PKL leads the recovery, with NPI for the quarter improving 19.1% YoY and its occupancy rate growing from 90.2% in 4Q21 to 91.6%. Da Men Mall, with an occupancy of just 64.5%, continues to be loss-making with a net property loss of MYR7.10 million in FY22 (FY21: -MYR9.18m), but management hopes it will return to the black in FY23, with new tenants expected to come in.

The blended rental reversion in FY22 was at 4-5%, with management guiding for a higher 5-7% rental reversion in FY23 on the back of the strong retail momentum.

China tourists will be a boost. Management guided that 30% of PKL’s footfall pre-pandemic came from foreign tourists, with roughly 50% of that group coming from China. With the REIT already reporting normalised earnings without China tourists in FY22, the opening of the country’s borders is expected to provide another boost in the upcoming year.
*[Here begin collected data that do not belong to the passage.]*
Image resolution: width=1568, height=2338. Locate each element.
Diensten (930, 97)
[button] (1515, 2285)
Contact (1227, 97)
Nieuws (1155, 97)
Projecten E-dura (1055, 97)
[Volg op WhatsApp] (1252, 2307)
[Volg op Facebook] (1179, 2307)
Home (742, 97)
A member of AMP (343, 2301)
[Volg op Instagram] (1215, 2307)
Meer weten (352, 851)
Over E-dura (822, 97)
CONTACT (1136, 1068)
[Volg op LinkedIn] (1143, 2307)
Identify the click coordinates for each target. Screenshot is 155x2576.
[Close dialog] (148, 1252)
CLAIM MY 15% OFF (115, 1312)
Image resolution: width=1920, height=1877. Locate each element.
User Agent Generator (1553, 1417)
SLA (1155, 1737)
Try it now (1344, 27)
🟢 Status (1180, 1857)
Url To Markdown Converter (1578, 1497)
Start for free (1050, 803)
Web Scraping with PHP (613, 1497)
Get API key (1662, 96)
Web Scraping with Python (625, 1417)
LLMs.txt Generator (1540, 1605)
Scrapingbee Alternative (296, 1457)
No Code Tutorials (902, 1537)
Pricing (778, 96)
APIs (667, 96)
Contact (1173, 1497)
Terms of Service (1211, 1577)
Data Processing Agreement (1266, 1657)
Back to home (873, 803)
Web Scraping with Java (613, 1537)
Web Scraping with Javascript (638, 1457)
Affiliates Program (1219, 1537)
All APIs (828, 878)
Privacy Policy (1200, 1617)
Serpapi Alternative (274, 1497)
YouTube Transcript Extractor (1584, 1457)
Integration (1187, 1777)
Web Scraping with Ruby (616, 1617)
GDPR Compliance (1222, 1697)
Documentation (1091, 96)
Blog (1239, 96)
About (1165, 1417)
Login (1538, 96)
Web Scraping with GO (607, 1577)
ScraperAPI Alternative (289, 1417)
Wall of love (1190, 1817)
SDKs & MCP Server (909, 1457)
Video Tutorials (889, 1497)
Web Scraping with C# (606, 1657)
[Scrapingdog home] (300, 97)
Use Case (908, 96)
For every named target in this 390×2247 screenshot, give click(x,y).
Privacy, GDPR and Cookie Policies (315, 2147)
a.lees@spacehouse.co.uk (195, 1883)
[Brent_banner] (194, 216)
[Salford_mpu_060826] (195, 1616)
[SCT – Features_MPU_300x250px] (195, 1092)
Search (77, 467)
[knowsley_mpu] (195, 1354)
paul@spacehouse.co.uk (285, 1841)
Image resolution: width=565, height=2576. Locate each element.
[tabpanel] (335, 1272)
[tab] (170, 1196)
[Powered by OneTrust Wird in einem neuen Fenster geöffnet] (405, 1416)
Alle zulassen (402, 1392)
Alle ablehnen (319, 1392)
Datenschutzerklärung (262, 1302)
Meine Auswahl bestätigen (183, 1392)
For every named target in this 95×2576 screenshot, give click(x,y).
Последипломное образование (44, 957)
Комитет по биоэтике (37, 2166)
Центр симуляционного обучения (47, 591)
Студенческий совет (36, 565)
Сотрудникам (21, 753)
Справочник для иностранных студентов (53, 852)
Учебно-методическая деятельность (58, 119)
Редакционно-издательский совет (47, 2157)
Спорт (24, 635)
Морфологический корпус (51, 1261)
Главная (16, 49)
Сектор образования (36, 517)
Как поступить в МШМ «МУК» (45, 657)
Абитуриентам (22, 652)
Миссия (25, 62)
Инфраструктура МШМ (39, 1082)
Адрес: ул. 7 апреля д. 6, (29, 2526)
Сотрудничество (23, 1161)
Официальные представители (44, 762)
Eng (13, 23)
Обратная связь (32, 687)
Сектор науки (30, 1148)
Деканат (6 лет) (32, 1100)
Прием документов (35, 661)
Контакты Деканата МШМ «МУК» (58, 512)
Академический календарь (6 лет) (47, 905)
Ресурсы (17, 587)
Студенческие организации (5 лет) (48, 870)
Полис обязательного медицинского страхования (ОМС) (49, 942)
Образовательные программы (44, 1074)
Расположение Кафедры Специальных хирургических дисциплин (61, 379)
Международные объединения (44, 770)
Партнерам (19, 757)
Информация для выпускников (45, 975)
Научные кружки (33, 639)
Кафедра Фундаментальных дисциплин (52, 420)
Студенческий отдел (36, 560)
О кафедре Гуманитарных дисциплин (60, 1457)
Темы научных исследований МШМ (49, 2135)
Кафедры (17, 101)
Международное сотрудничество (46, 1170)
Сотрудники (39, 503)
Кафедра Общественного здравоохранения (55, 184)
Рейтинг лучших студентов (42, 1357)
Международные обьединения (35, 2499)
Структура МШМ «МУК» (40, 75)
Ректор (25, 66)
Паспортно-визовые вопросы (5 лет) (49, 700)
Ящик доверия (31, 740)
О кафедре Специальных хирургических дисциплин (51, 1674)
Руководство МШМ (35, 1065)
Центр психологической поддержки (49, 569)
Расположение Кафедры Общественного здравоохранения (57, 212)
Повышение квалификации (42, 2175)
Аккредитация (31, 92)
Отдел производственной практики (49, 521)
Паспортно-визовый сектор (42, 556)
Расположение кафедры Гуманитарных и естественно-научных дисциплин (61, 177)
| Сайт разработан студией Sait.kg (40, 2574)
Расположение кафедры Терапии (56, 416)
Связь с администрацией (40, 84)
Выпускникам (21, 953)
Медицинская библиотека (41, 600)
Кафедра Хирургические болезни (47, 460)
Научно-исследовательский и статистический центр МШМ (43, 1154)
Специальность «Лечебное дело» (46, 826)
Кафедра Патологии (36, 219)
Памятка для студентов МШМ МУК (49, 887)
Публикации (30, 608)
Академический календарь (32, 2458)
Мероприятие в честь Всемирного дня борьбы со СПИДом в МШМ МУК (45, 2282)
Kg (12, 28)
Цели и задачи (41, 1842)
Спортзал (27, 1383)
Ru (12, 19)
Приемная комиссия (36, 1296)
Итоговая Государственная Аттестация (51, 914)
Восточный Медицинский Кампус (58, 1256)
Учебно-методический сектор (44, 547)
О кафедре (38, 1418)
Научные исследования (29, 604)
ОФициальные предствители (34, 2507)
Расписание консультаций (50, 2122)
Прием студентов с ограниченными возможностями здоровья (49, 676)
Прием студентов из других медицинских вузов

The research house has adjusted the forecast earnings for financial year 2023-204 (FY23-24F) by 4-6% and introduced its financial year 2025 (FY25) net profit forecast of MYR382 million. The acquisition of Pavilion Bukit Jalil is still expected to be completed in 2Q23, and will help pare down the REIT’s current reliance on PKL.

Hence, RHB Research has maintained a BUY rating on Pavillion REIT, new target price (TP) of MYR1.57 (from a previous TP of MYR1.52). This translates to a 16% upside with 6.5% FY23F yield. The research house’s target price incorporates a 0% ESG premium or discount, based on its in-house methodology. It is noted that Pavilion REIT has entered into an MoU with Tanah Hijauan, to explore the purchase of green electricity generated by the latter’s solar power plant for Pavilion KL and Intermark Mall.

Meanwhile, downside risks identified include weaker-than-expected retail performance, occupancy rates, and rental reversions.